April 05, 2013
Jos van Uden:

> That shouldn't happen.

Do you know why that shouldn't happen? :-)

Bye,
bearophile
April 06, 2013
Jos van Uden:

>> http://rosettacode.org/wiki/Set_puzzle#Alternative_Version
>
> Ledrug tagged it. The output says: striped open open. That shouldn't happen.

I don't know what's wrong, and why, so I've killed that alternative version...

Bye,
bearophile
April 18, 2013
Maybe there is a way to translate this Haskell version to D with bigints:

http://rosettacode.org/wiki/Find_largest_left_truncatable_prime_in_a_given_base#Haskell

Unrelated: now I have a kind of efficient longest common subsequence algorithm with O(n) memory usage. Maybe there is some interest for it in Phobos.

Bye,
bearophile
June 13, 2013
Some of the last ones that are undone still:

http://rosettacode.org/wiki/Birthday_problem
http://rosettacode.org/wiki/Suffix_tree
http://rosettacode.org/wiki/Deming%27s_Funnel

Bye,
bearophile
June 14, 2013
There is also one D entry in need to be fixed (with Phobos):

http://rosettacode.org/wiki/Distributed_programming#D

Bye,
bearophile
June 14, 2013
On Friday, 14 June 2013 at 22:17:16 UTC, bearophile wrote:
> http://rosettacode.org/wiki/Distributed_programming#D

It kinda sounds like the description calls for something like what web.d does:

server:

import arsd.web;
class Foo : ApiProvider {
    export string hello(string name) { return "hello, " ~ name; }
    export int add(int a, int b) { return a + b; }
}
mixin FancyMain!Foo;

client:

import arsd.curl;
import std.stdio;
void main() {
    writeln(curl("http://example.com/server/hello?name=me"));
}

or javascript client:

Foo.hello("me").get(alert); // will pop up "hello, me"

or php client:

$api = new Foo("http://example.com/server/");
echo $api->add(10, 20)->getSync(); // prints 30

(the code for this is generated automatically by web.d. I also wrote a bash [!] script to call arbitrary web.d functions remotely but have not actually done the same for D itself yet! The reason is for all my use cases, I can just call the D function without going through the http middle man because all the D is part of the same executable program.
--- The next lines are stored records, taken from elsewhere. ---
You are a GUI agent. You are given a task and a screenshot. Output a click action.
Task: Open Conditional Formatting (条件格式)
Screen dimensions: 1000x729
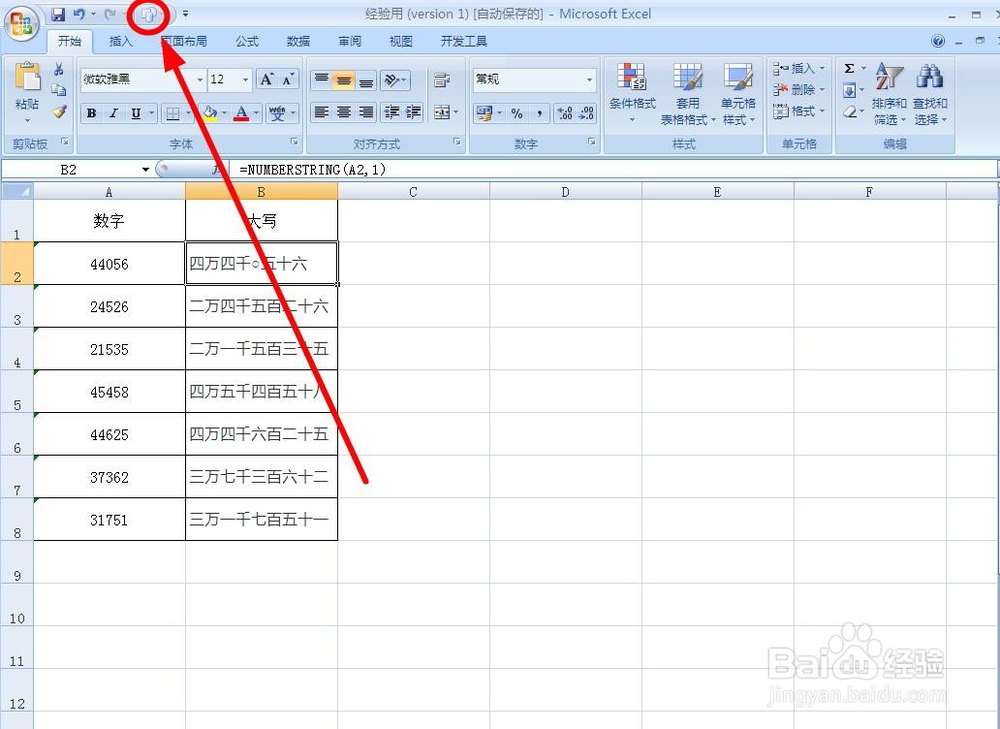point(631,90)
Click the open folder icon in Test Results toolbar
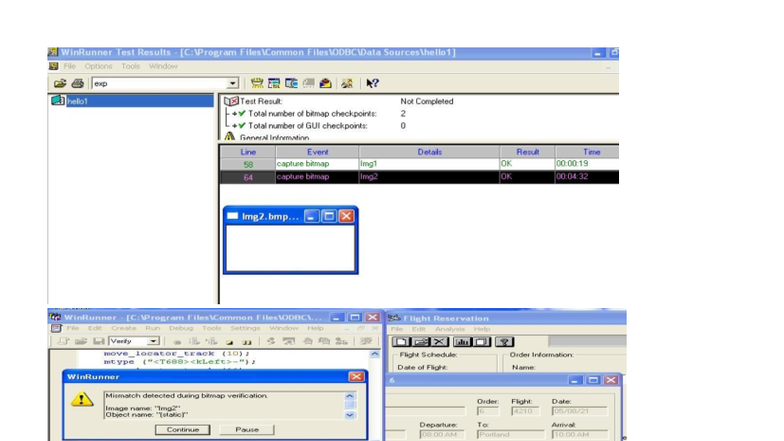This screenshot has width=784, height=441. tap(60, 84)
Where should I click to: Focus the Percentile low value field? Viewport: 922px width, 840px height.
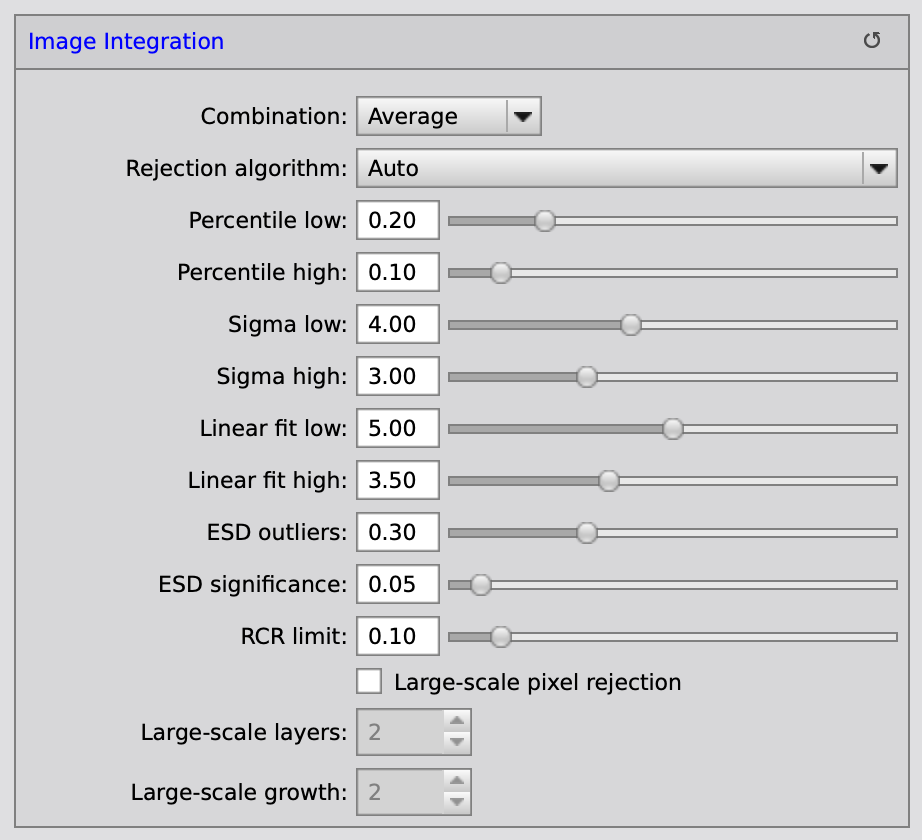[x=398, y=220]
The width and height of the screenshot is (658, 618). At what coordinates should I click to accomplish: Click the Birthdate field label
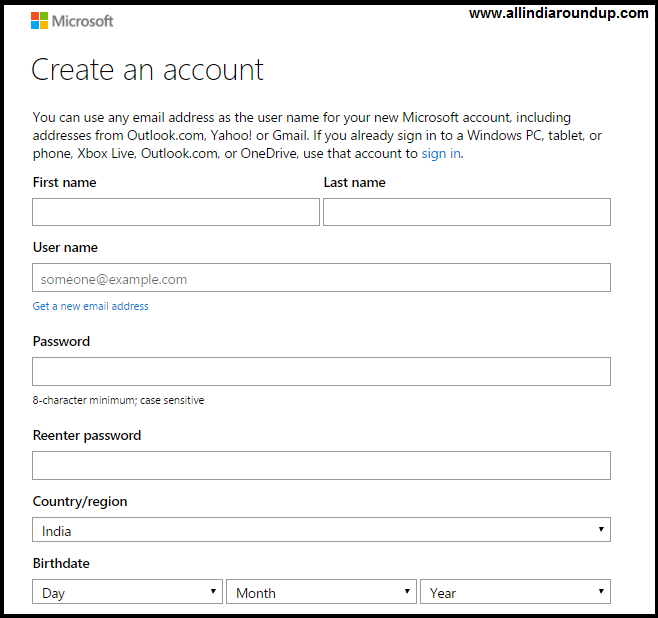click(x=61, y=563)
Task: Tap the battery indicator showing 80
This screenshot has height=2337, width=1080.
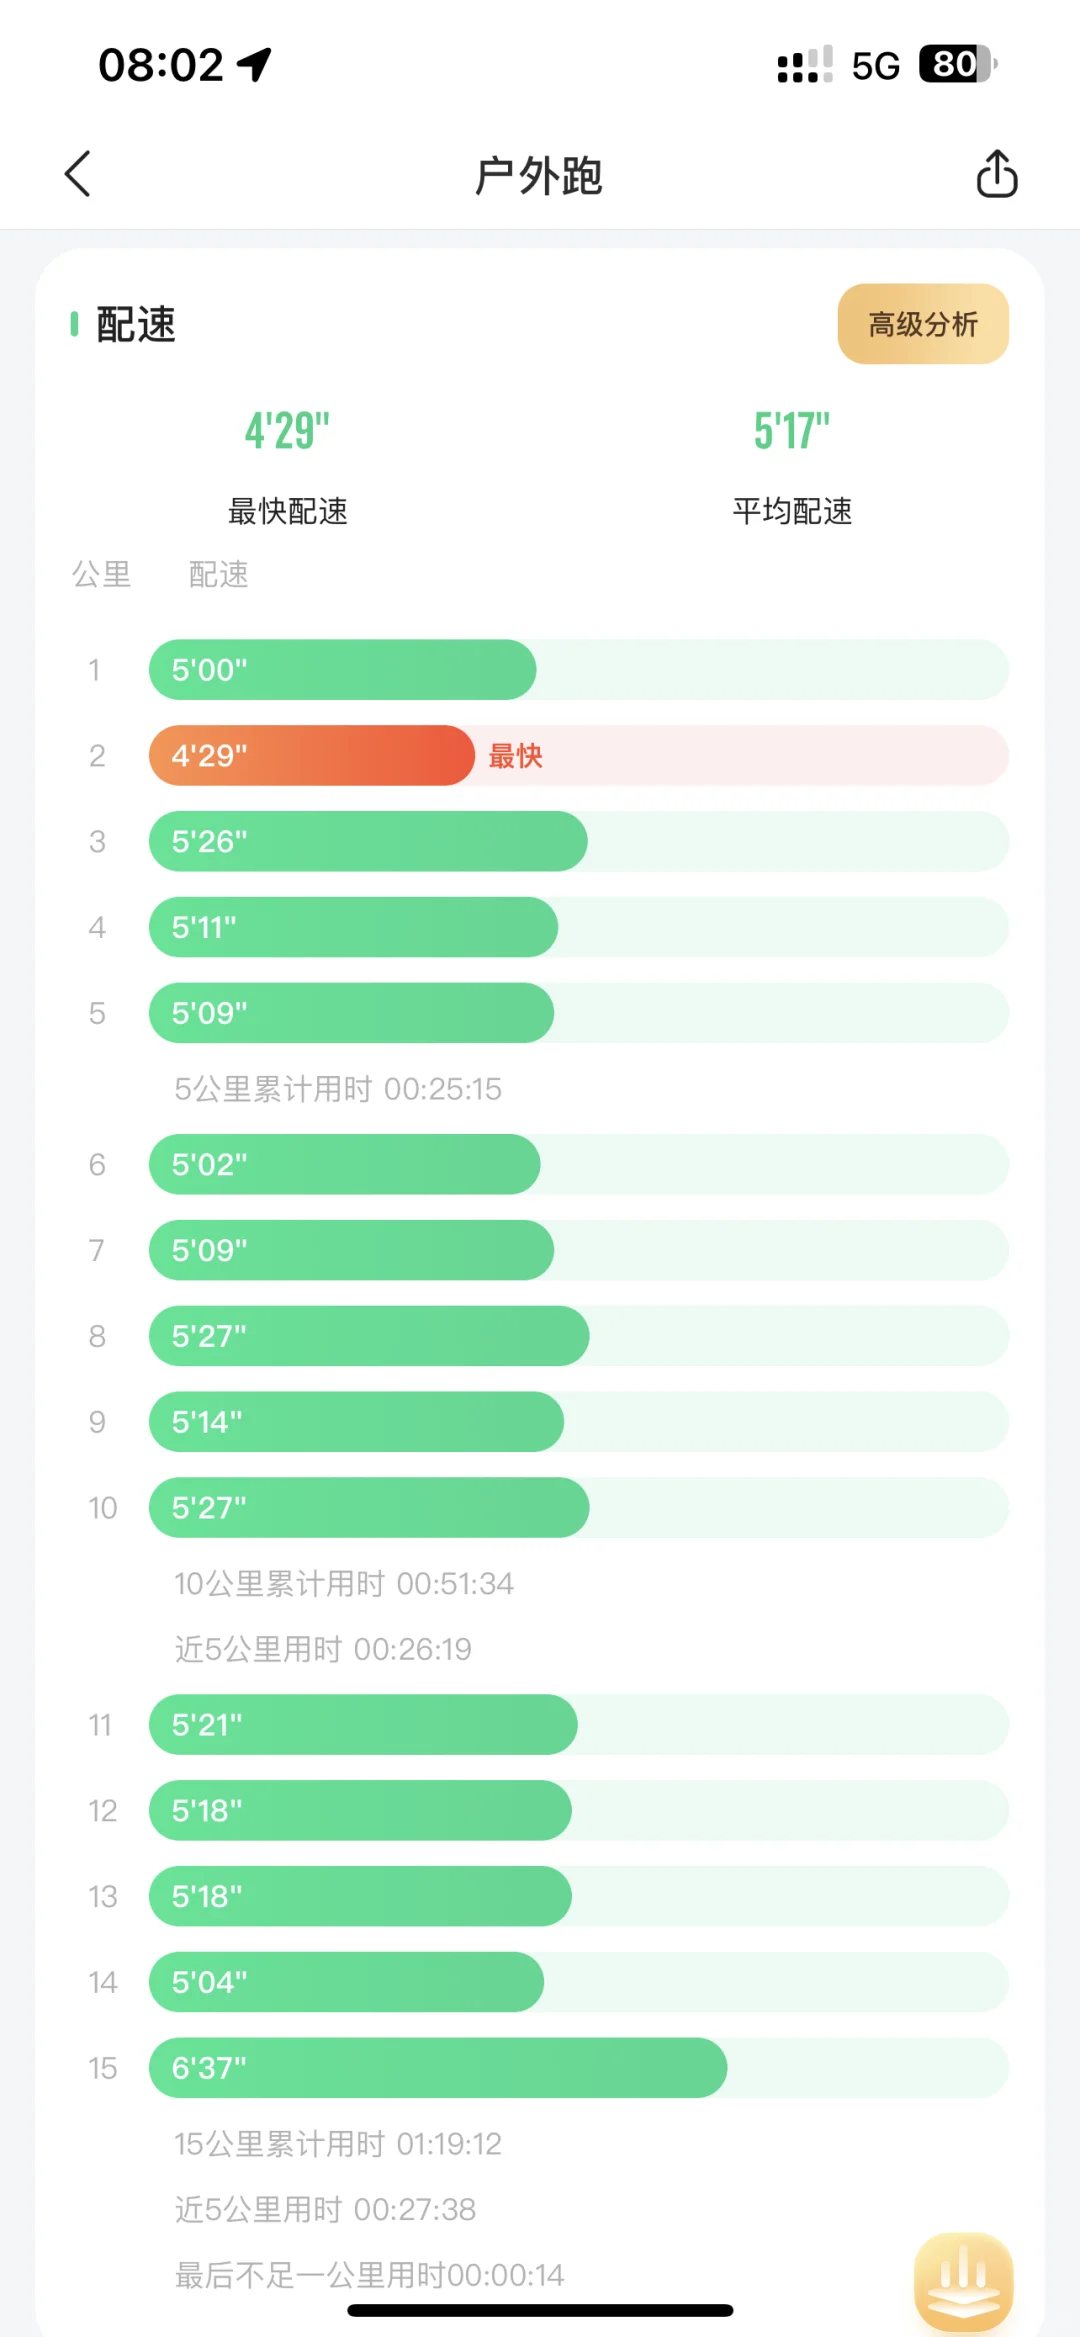Action: point(958,64)
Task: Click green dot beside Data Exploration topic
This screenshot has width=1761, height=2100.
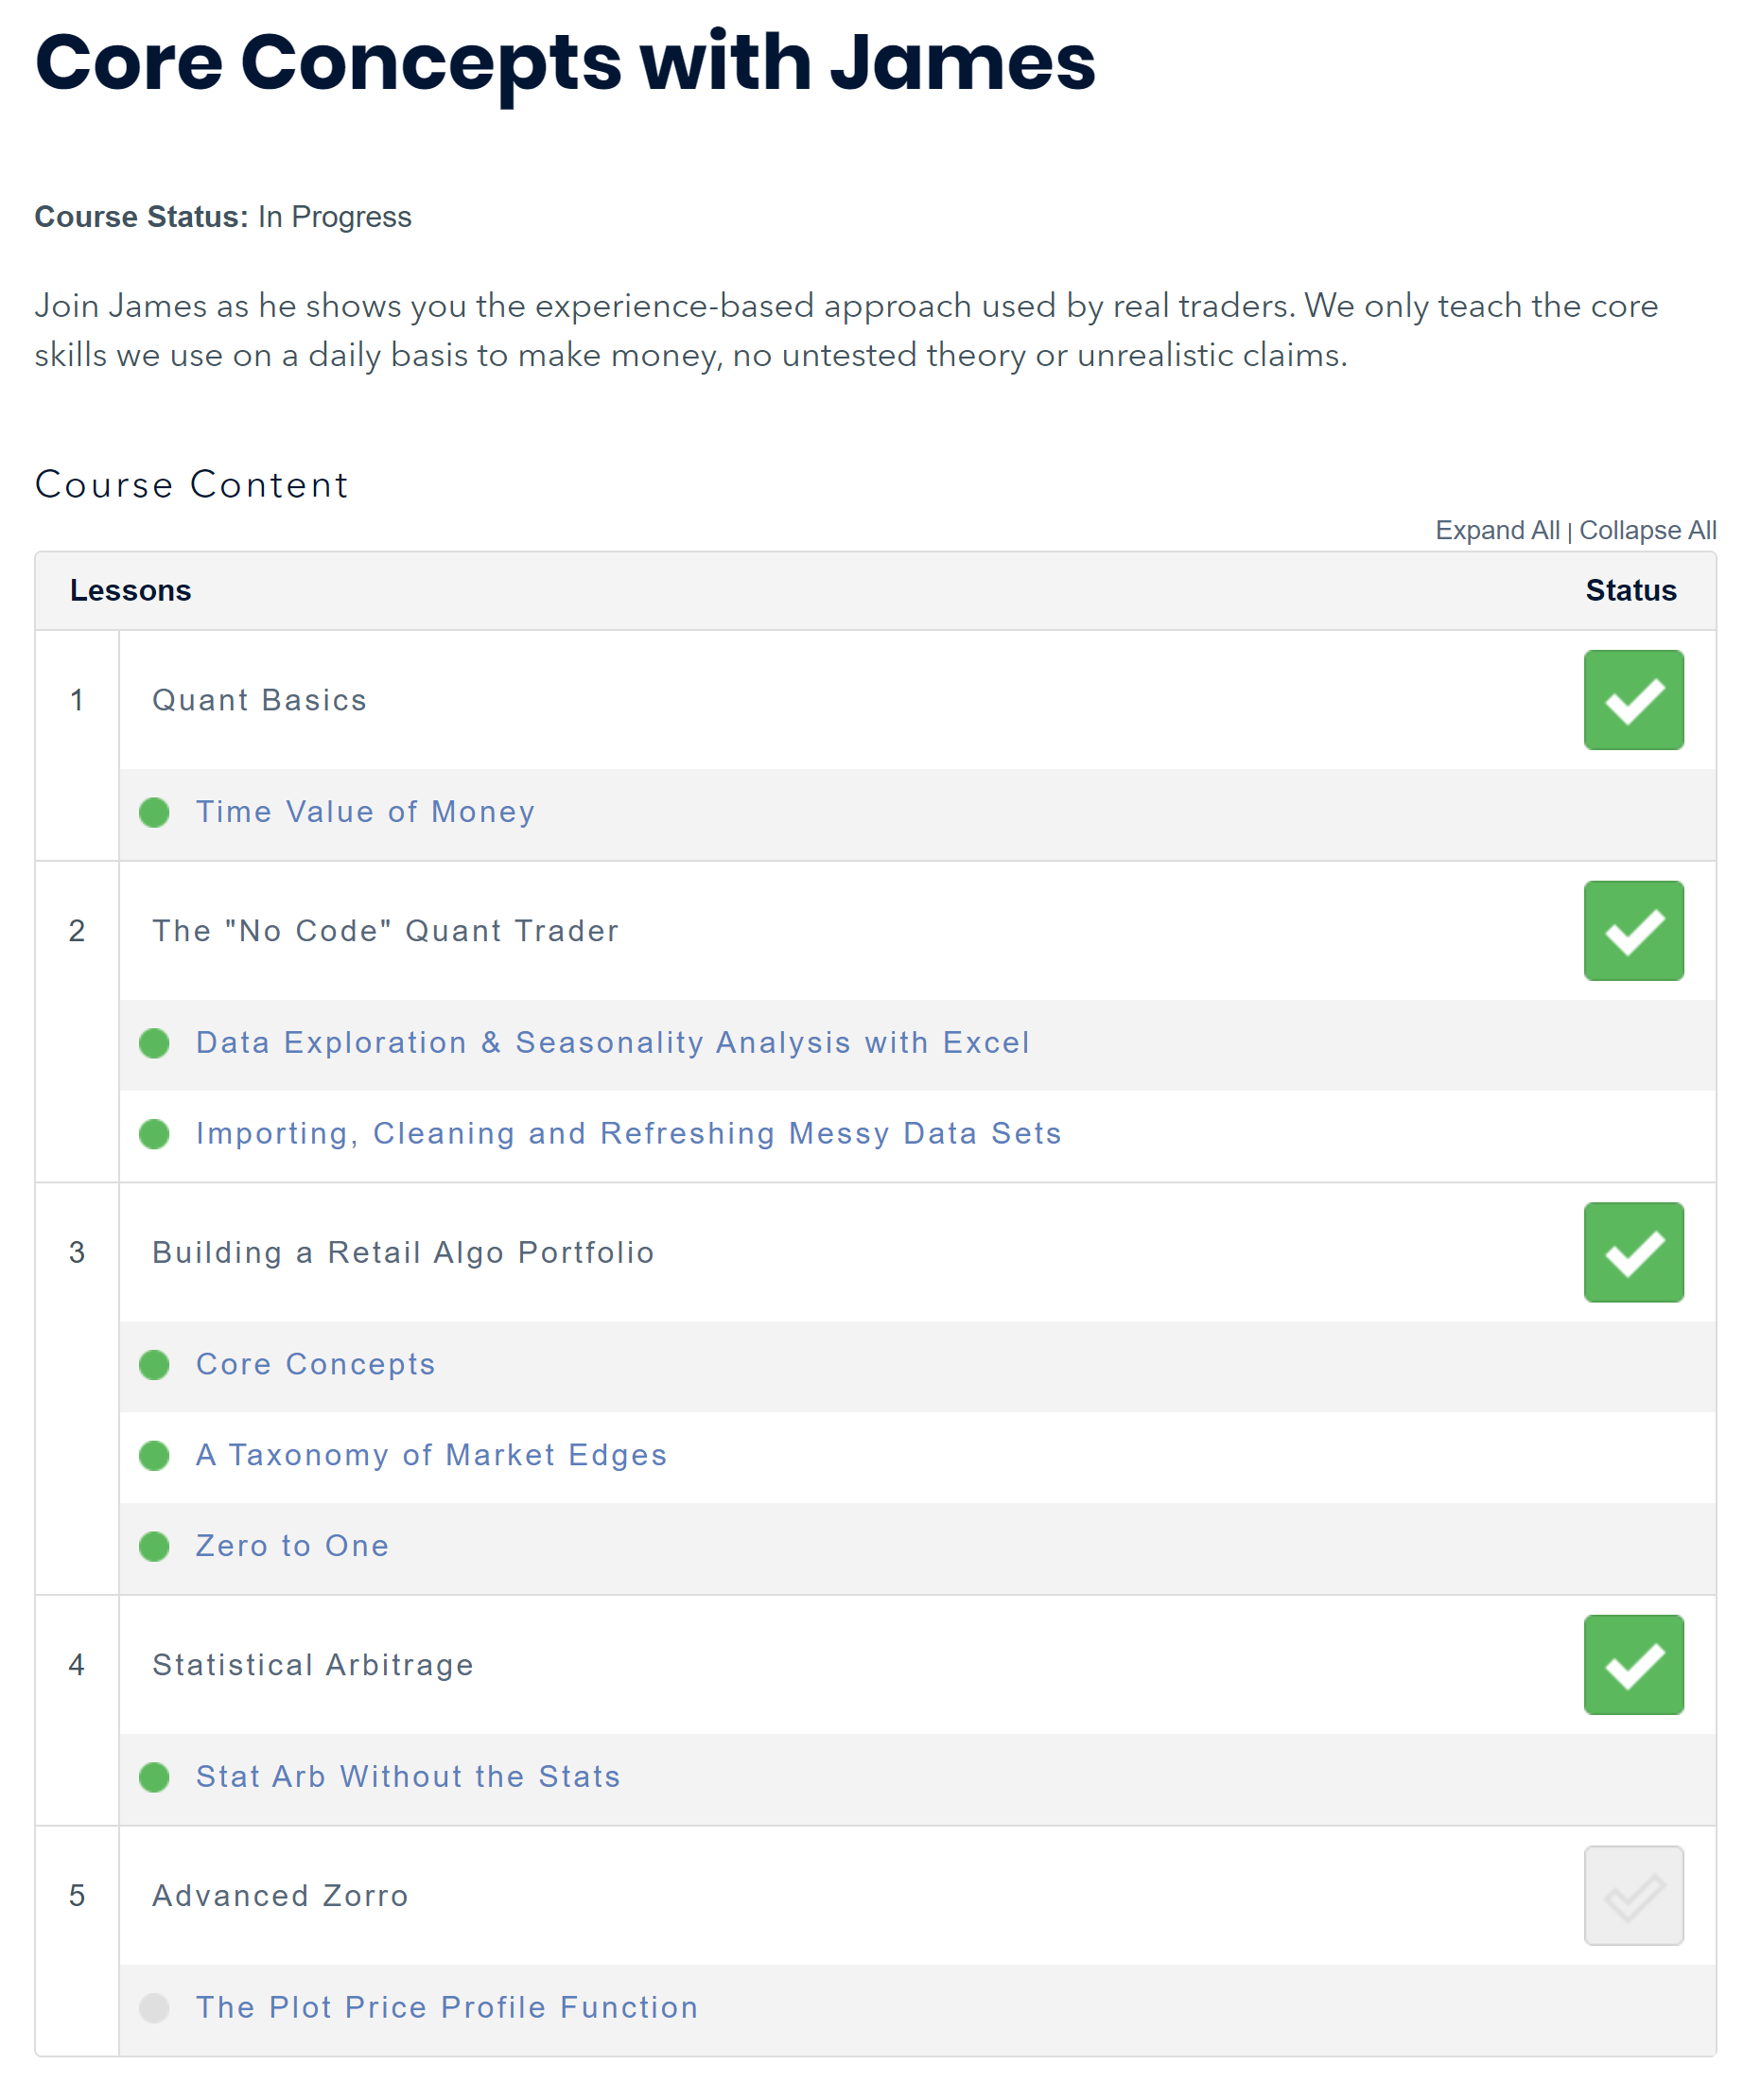Action: [154, 1044]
Interestingly, the D one would probably use a code generator like javascript rather than opDispatch like the bash and php examples do because the code generator could give more type safety.)



This is a generic protocol, can handle many things at once, and uses pretty natural data structures. (The returned values can be almost anything, but the arguments must be all types that can be converted from strings or arrays of strings.)


This actual example here uses several thousand lines of library code but if you think it would fit the description, I'm sure I can do a basic demo in far fewer lines using nothing but phobos.
June 14, 2013
Adam D. Ruppe:

> This actual example here uses several thousand lines of library code but if you think it would fit the description, I'm sure I can do a basic demo in far fewer lines using nothing but phobos.

I think Rosettacode accepts code that uses libraries that are free. Take a look at the many Python entries for this task. So if you think this task can be implemented quickly using web.d, then use it :-) In some tasks I have appreciated solving the problems from the ground up, but in this task I think it's better to be lazy.

Bye,
bearophile
June 15, 2013
On Friday, 14 June 2013 at 22:44:40 UTC, bearophile wrote:
> So if you think this task can be implemented quickly using
> web.d, then use it :-)

I just think it is really cool that D can do that kind of thing, so a brief implementation might be good to show people how it is done.

I'll see about slapping something together over the weekend and posting it here.
June 15, 2013
Adam D. Ruppe:

> I'll see about slapping something together over the weekend and posting it here.

If you use a library, please also give the link to the library, so I can create a nearly empty page on Rosettacode about it. It's kind of needed.

Bye,
bearophile
June 16, 2013
I made a network server/client that needs no library except Phobos. Came in a little under 500 lines but is quite generic:

http://arsdnet.net/dcode/server.d

The top of the file shows the usage program, then comes the code that could go in a library.

Basically you define an interface with a bunch of functions. The server writes a class that implements that interface and then mixes in the helper code that does the network talking. The network protocol is very basic, it just serializes the arguments and return values with function and sequence numbers to know what to call. The serializer only handles basic types, arrays, and some structs, it isn't much code.

On the client side, that class is automatically generated. It doesn't completely implement the interface though, because the functions are all async callbacks instead of return values.

Run it without arguments to be the server. Any arguments will cause it to be a client and connect to local host to run the example.